Research on Reservoir Optimal Operation Based on Long-Term and Mid-Long-Term Nested Models

In order to solve the problem that the existing optimal operation model of reservoirs cannot coordinate the contradiction between long-term and short-term benefits, the paper nested the long-term optimal operation and mid-long-term optimal operations of reservoirs and established the multi-objective optimal operation nested model of reservoirs. At the same time, based on this model, the optimal control mode is determined when there are errors in the predicted runoff. In the optimal scheduling nested model, the dynamic programming algorithm is used to determine the long-term optimal scheduling solution, and the genetic algorithm is used to solve the mid-long-term optimal scheduling.

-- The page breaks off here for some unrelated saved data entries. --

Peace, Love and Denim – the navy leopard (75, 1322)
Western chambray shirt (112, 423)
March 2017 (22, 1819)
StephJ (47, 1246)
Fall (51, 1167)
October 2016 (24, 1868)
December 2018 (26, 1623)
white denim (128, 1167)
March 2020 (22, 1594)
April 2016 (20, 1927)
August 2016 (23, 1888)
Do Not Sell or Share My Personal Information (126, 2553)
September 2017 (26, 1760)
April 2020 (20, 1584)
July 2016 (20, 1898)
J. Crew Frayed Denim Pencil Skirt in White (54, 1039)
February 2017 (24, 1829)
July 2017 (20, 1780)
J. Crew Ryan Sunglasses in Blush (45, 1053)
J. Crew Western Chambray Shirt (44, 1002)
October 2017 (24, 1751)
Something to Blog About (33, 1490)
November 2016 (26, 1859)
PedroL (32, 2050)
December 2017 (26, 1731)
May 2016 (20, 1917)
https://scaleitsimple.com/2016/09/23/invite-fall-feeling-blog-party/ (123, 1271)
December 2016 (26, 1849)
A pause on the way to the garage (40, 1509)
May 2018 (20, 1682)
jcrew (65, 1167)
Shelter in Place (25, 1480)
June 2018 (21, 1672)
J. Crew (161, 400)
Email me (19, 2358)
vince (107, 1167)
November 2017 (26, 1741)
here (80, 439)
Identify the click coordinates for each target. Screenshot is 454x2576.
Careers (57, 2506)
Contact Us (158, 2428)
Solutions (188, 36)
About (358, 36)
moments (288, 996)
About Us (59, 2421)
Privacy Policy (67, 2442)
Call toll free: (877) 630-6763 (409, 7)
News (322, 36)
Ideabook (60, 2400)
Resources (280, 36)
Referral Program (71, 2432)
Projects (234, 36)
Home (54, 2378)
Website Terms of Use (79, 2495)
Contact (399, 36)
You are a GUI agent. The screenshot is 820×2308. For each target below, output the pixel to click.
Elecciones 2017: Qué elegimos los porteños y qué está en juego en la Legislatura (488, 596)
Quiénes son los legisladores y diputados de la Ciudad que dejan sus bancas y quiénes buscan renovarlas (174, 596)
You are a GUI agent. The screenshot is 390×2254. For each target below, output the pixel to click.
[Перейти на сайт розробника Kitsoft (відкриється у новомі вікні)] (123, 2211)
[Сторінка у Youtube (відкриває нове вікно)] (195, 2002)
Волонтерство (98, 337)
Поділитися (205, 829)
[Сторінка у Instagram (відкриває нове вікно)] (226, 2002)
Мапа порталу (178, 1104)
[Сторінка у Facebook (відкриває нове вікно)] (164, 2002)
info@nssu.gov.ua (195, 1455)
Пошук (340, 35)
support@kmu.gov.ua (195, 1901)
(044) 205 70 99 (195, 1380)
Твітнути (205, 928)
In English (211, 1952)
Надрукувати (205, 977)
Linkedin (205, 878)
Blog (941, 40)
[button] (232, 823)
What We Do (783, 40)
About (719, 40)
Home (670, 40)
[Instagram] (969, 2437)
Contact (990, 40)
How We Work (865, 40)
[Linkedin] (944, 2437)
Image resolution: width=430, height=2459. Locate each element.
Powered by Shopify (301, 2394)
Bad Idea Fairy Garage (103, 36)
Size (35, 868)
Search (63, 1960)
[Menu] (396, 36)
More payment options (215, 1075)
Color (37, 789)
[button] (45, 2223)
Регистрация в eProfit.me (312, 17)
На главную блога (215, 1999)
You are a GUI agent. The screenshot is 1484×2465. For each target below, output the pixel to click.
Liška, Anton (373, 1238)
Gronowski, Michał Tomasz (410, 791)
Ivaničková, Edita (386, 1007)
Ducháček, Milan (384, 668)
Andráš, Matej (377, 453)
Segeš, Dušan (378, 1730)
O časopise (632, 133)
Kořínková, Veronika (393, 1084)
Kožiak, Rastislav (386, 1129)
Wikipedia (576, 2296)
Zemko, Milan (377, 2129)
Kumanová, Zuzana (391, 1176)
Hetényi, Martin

The optimal control mode is determined by three indicators: power generation benefit, water level over limit risk rate and the not-exploited water volume. The results show that, on the premise of meeting the flood control objectives, the nested model optimal dispatching plan has higher benefits than the long-term optimal dispatching plan and the actual dispatching plan, which verifies the superiority of the nested model in the reservoir optimal dispatching problem. When there is error in predicting runoff, among the water level control mode, flow control mode and output control mode, the average power generation benefit of output control mode is 150.05 GW center dot h, the low-risk rate of water level overrun is 0.29, and the not-exploited water volume is 39,270 m(3). Compared with the water level control mode and the flow control mode, the output control mode has the advantages of higher power generation efficiency, lower water level over limit risk rate and less not-exploited water volume. Therefore, from the perspective of economic benefit and risk balance, the output control mode in the optimization scheduling nested mode is the optimal control mode.

Automated summary

This paper proposes a nested model for the multi-objective optimal dispatching of reservoirs, which solves the problem of coordinating the contradiction between long-term and short-term benefits in the existing models. The results show that the optimal dispatching plan of the nested model has higher benefits while meeting the flood control objectives. In the case of predicting runoff errors, the output control mode is identified as the optimal control mode.